DUBOIS – Charges have been filed against a DuBois man accused of Medicaid fraud.
Shawn David Chesley, 33, was charged with a felony count of false/fraud medical assistance claim, a felony count of theft by deception and a misdemeanor count of forgery by an agent of the Pennsylvania Attorney General’s office after a grand jury investigation.
His preliminary hearing is scheduled for centralized court on Friday at 10 a.m.
According to court documents, Chesley, a behavioral specialist consultant, was employed by NHS, a company that serves children and adults with mental health diagnoses.
He allegedly had NHS bill the medical assistance program for services he did not provide and for which he was then paid. This position requires a Master’s degree and licensure by the state.

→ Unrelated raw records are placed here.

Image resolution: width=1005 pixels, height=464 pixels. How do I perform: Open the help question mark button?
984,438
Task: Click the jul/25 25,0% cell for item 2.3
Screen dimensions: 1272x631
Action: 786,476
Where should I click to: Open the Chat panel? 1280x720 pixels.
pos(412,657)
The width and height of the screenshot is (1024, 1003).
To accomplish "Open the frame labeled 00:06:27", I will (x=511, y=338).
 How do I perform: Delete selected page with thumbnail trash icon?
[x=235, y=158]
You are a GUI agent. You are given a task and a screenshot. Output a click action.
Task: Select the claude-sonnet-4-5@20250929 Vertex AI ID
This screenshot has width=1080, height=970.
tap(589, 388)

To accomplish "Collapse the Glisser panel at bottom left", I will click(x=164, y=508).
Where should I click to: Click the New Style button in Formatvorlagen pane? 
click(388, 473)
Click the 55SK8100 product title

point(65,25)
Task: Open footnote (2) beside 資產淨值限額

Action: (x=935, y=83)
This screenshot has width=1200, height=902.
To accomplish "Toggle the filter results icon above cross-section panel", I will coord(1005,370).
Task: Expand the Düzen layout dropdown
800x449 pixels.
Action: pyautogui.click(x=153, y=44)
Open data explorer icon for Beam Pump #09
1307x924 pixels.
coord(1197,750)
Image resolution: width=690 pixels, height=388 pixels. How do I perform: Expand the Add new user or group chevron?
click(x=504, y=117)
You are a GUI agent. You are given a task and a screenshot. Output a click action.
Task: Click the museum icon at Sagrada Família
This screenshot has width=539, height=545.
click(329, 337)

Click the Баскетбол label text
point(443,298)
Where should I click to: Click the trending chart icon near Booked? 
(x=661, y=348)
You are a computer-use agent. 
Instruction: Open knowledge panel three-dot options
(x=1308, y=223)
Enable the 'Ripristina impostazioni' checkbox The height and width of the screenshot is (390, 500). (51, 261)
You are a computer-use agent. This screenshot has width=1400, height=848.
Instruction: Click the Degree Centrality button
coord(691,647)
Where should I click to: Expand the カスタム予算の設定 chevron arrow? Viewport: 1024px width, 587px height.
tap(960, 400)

The job is to prepare treatment plans based on psychological evaluations for children with either autism or attention deficit disorder.
He was required to meet with the children and their parents at least twice a month.
A quality control specialist noticed that the paperwork Chesley was submitting did not include any corresponding documentation, such as encounter forms, treatment plans or 30-day reviews.
After she began looking at his work more closely, she discovered that he was submitting “new” treatment plans that were exactly the same as the last plans.
He then billed for updating the treatment plan. Some of the paperwork did not have the required parent signatures and others were signed by someone else or the signature was forged, according to testimony.
When the families were contacted, many of them said they only saw Chesley once or twice and verified the signatures were fake.
Some of the parents had questioned why Chesley was not providing treatment to their child and were told by him that they were receiving the services at school.
Teachers then confirmed they had not seen him more than a few times. Reportedly, the teacher signatures on these forms were sometimes either inaccurate or misspelled.
Chesley was a service employee that was paid for the work he performed and so the more work he did, the more he was paid.
In all between September of 2014 and February of 2015, Medicaid and other insurances were billed for more than $15,000. Chesley himself received more than $8,500 for services that he allegedly never provided.